Ngin Saorath, CDPO executive director, said Tuesday by telephone that he fully supports the competition as a way to build awareness and provide disabled women with the opportunities that were taken from them when they became victims of mines.

“Women with disabilities have lost face and do not come out. This can empower them to show their face,” he said. “They feel they cannot compete with beauty. It gives them what they lost in the past.”
He said that CDPO has already traveled to four provinces in an attempt to recruit contestants, most of whom are hesitant at first but ultimately very excited about the idea.

“At first they felt shy, but then they see it as a good opportunity” he said.

“They say ‘Wow, how can I participate in a beauty contest because I am disabled?’…but we explain that this is a way to overcome discrimination and then they feel happy,” he said.

Khem Sophoan, director general of the Cambodia Mine Action Center, said that he wholeheartedly endorses the idea as one that can help garner much-needed funds.

“The majority of donor countries have reduced funds for landmine clearance…. And I am hopeful and believe this contest will draw the attention of donors,” he said.

Since 1979, Khem Sophoan said there have been roughly 60,000 landmine victims in Cambodia – about 10,000 of whom have died. In 2007, Cambodia saw 351 victims of landmine and unexploded ordnance, down from 450 in 2006 and an average of 850 each year between 2000 and 2005, he said.

CMAA authorities could not be reached for comment Tuesday.

Not everyone welcomes the notion of the pageant, and the controversy that may ultimately fuel its spotlight has already begun.

Kek Galabru, president of local rights group Licadho, said she doesn’t think the contest is appropriate.

“The idea to raise awareness is very good,” she said, “but maybe there is another way…. It will not be a beauty contest, it will be a contest of suffering,” she said.

“It is very painful for us to see these women without their legs. I really don’t know what the public will make of it.”

Chris Minko, secretary general of Cambodian National Volleyball League (Disabled), said Monday that he thinks the concept degrades women.

“I have no time for beauty pageants. I think they degrade women across the board. I do not see any difference between able-bodied people and disabled people,” he said. “I think there are more creative ways to promote the abilities of landmine survivors,” he added.

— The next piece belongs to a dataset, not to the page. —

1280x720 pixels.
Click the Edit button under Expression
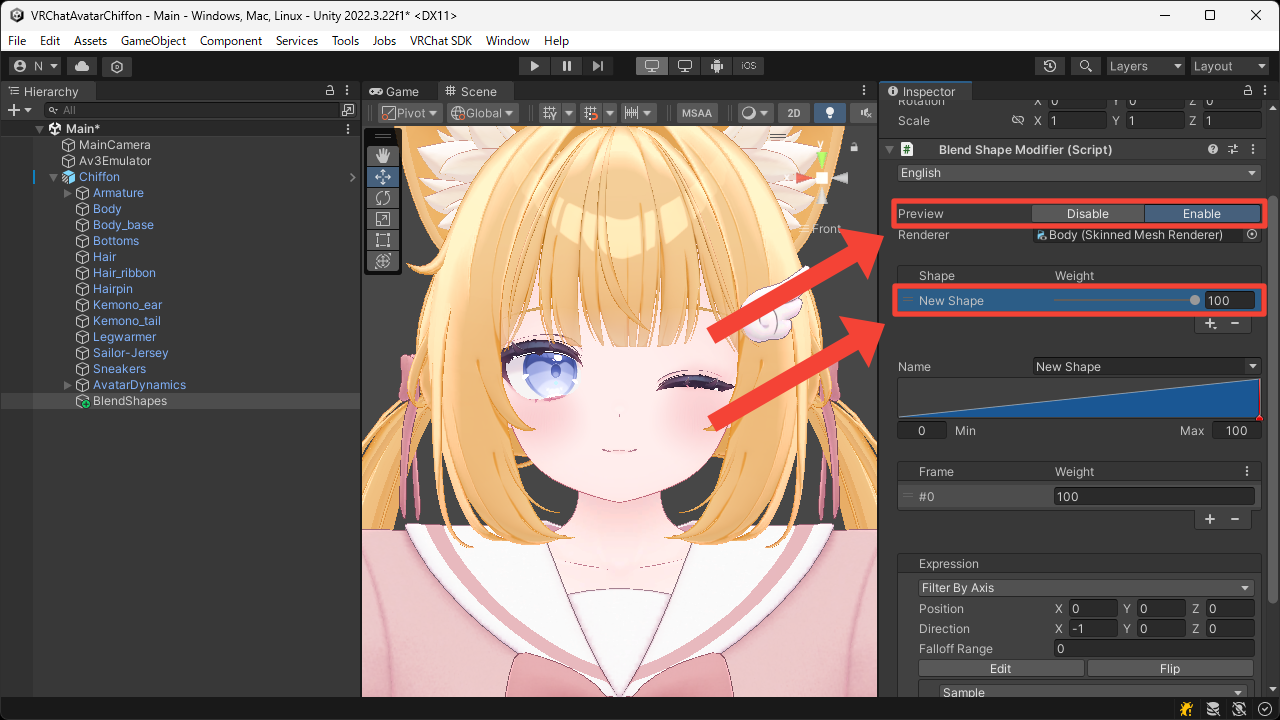(x=1000, y=669)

He said it took CNVLD a long time to find a sport that disabled females felt comfortable playing, and that it was ultimately determined they felt the most comfortable in wheelchair sports in which the issue of sexuality was a diminished factor – as opposed to the Miss Landmine competition which he said “uses sex to exploit the issue.”

To those shying away from what they might consider a freak show, Traavik would like to say: “Open your mind.”

In Angola, he said, “it was very clear that the women taking part were really, really enjoying doing so and really, really appreciated finally being looked at as not too different from any other woman – not being looked at with pity and condescension, but being looked at as glamorous and sexy.”